Pressure on the nerve may also be caused by a fracture or other injury, which may cause inflammation and swelling. In addition, pressure may be caused by inflammation and swelling associated with arthritis and diabetes. Carpal tunnel syndrome can also occur during pregnancy. 

What are the symptoms

The symptoms of carpal tunnel include: 

  • pain, numbness, or tingling in your hand and wrist, especially in the thumb and index and middle fingers; pain may radiate up into the forearm towards your shoulder
  • increased pain with the increased use of your hand, such as when you are driving or reading a book
  • increased pain at night 
  • weak grip and tendency to drop objects held in the hand 
  • sensitivity to cold 
  • muscle deterioration especially in the thumb (in later stages). 

How is carpal tunnel diagnosed? 

A practitioner will review your symptoms, examine you, and discuss the ways you use your hands. They may also do the following tests: 

  • They may tap the inside middle of your wrist over the median nerve. You may feel pain or a sensation like an electric shock. 
  • You may be asked to bend your wrist down for one minute to see if this causes symptoms. 
  • They may arrange to test the response of your nerves and muscles to electrical stimulation.

How is it treated? 

If you have a disease that is causing carpal tunnel syndrome (such as rheumatoid arthritis), treatment of the disease may relieve your symptoms. 

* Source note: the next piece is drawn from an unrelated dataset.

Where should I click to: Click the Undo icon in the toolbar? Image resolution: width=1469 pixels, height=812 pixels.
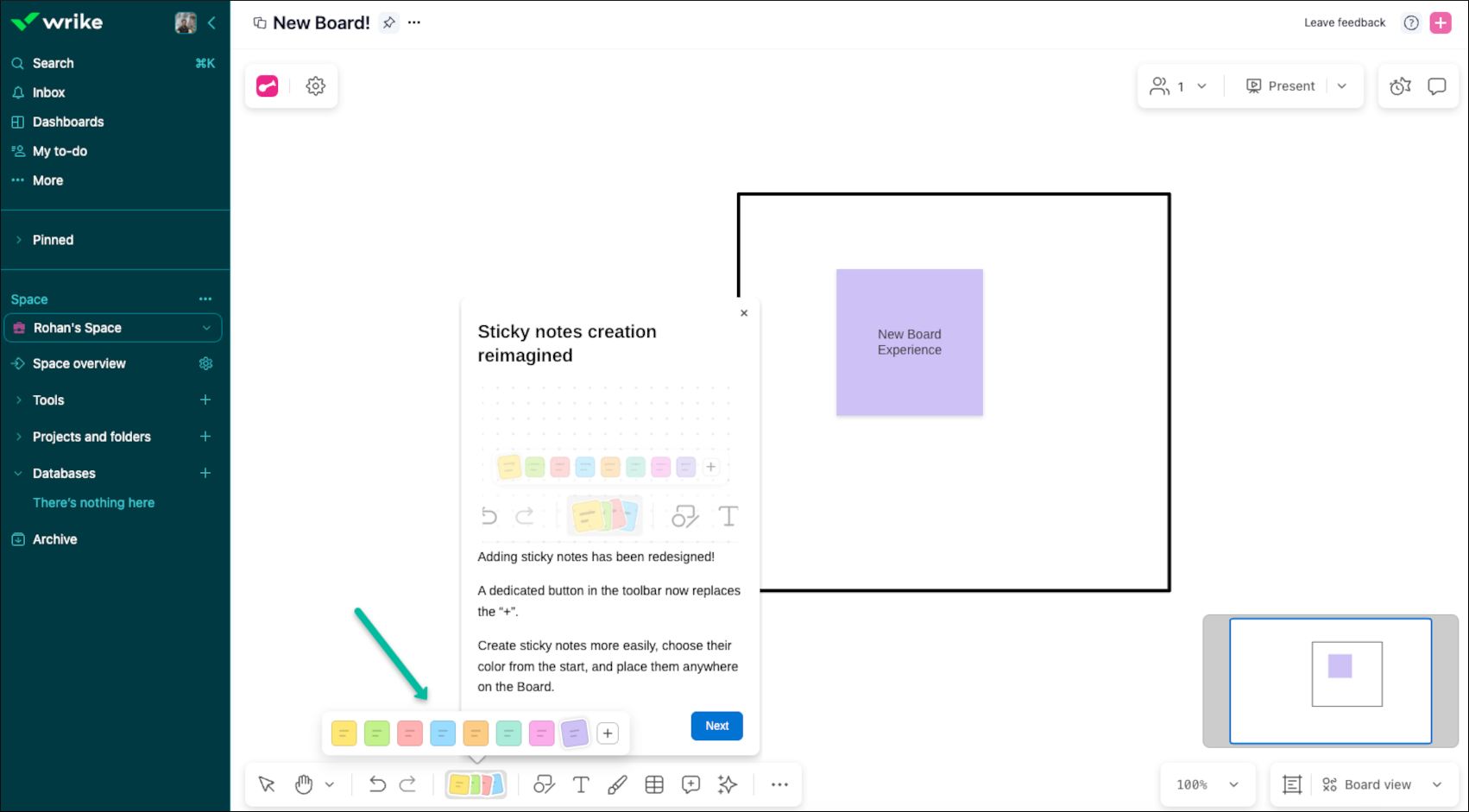377,784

Other treatment focuses on relieving irritation and pressure on the nerve in your wrist. To relieve pressure your practitioner may suggest: 

  • Restricting the use of your hand or changing the way you use it 
  • Changing your work station (the position of your desk, computer, and chair) to one that irritates your wrist less 
  • Looking at the surrounding muscles, joints and ligaments to assess and treat any tension or pressure that could be contributing to pain and irritation
  • Exercises. 

How long will the effects last? 

How long the symptoms of carpal tunnel syndrome last depends on the cause and your response to treatment. Sometimes the symptoms disappear without any treatment, or they may be relieved by nonsurgical treatment. Surgery may be necessary to relieve the symptoms if they do not respond to treatment in extreme scenarios. Symptoms of carpal tunnel syndrome that occur during pregnancy usually disappear following delivery. 

How can I take care of myself? 

Follow your practitioner’s recommendations. Also, try the following: 

  • Elevate your arm with pillows when you lie down or when you’re sleeping.
  • Avoid activities that overuse your hand. 
  • When you use a computer mouse, use it with the hand that does not have carpal tunnel syndrome. 
  • Find a different way to use your hand by using another tool or try to use the other hand. 

When can I return to my normal activities? 

Everyone recovers from an injury at a different rate. Return to your activities will be determined by how soon your pain and irritation recovers, not by how many days or weeks it has been since your injury has occurred. In general, the longer you have symptoms before you start treatment, the longer it will take to get better. The goal of rehabilitation is to return you to your normal activities as soon as is safely possible. If you return too soon you may worsen your injury. 

You may return to your activities when you are able to painlessly grip objects and have a full range of motion and strength back in your forearm and wrist. 

What can I do to help prevent carpal tunnel syndrome? 

If you do very repetitive work with your hands, make sure that your hands and wrists are comfortable when you are using them. Take regular breaks from the repetitive motion. Avoid resting your wrists on hard or ridged surfaces for prolonged periods. 

  • Try strengthening your grip using exercises like deadlifts and pull-ups
  • If you have a disease that is associated with carpal tunnel syndrome, effective treatment of the disease might help prevent this condition.